My son is 19 months and has had all of his front teeth and four of his molars since he was about 13 or 14 months. Any reason why his teeth came in so soon? Should I be worried about anything? I brush his teeth morning and evening and floss occasionally - is that enough? Should I be concerned with him swallowing the paste? He's been brushing since he was 12 months. I use very little paste on his brush. Please let me know. We haven't been to the dentist's office yet. Should we go now since he has so many teeth?

Question:

Dear Daphne,

Your son is not too early in his tooth development. The primary incisors and molars are usually present in the mouth by about the age of 15 months. The primary cuspids or canines may be slightly later, about 16 months for the lower and about 18 months for the upper. These are all average ages for tooth eruption. Accordingly, some children will develop their teeth sooner and some later. Generally, children who develop their primary teeth at an earlier age tend to develop their permanent teeth earlier as well.

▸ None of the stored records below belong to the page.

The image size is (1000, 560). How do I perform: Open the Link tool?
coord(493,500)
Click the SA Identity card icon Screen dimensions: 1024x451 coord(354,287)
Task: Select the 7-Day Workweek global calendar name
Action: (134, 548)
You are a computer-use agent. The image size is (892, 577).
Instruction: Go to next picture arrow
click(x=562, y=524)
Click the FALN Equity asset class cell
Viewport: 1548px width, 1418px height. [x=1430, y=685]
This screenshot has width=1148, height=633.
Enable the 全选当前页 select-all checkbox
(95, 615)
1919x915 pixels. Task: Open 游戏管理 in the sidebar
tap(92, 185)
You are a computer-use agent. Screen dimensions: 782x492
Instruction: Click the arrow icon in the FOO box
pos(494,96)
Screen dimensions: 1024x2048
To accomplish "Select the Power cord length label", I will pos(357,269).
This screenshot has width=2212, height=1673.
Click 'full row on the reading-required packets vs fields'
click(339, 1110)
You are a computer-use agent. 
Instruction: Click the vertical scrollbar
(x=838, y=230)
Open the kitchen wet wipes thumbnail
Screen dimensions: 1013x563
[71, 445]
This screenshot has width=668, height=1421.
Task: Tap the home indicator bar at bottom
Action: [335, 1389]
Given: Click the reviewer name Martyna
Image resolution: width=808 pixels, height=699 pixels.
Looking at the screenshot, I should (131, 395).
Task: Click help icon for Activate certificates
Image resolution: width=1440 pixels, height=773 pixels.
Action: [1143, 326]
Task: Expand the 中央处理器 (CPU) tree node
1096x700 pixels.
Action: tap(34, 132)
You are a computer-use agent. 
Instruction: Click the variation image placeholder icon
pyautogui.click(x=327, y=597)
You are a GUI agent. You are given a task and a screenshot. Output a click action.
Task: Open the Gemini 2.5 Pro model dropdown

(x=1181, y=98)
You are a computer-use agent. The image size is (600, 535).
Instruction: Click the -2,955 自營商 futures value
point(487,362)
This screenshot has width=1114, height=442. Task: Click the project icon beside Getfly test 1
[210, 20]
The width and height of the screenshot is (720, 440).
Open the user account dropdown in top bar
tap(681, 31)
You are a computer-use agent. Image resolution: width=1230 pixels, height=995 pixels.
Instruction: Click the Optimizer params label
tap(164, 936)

You should be brushing his teeth at least twice daily, more often if he ingests a lot of sugars and/or carbohydrates. Flossing at least once daily, even if there are slight spaces between his primary teeth, is a good idea. Not only does this remove any food particles and plaque not removed by brushing, but this practice also allows a child to get used to flossing daily. In addition, as his second primary molars erupt, they will most likely be in very close proximity to his primary first molars. The area in between the first and second primary molars is one of the most common areas for cavity formation. Daily flossing, especially in this area, will help prevent these interproximal cavities from forming.

Children do swallow toothpaste; this is why it is very important to place only a matchhead size portion on their toothbrushes. Fluoride is not one of those substances that if a little is good, more must be better. Given in very small dosages, it has dental benefits, but overdoses can cause dental and systemic problems.

I have been advising parents to take their children for their first dental visit at about 1 year old. Some pedodontists advise that the first visit should occur when the first tooth is erupted into the oral cavity. Even at 1 year old, some children will cooperate quite well; others may only see the office and "go for a ride" in the chair. I do not push children to let me see their teeth at the first visit. Usually, if they get to know me and the office in a non-threatening manner, they will be more cooperative in the future. I definitely advise you to take your son to the dentist for a check-up now. If the dentist can look in his mouth, you will learn of any potential problems. If the dentist is unable to look in his mouth, at least he will have been introduced to the dental office environment. The most important thing is to make the experience a positive one for your son so he will not dislike going to the dentist.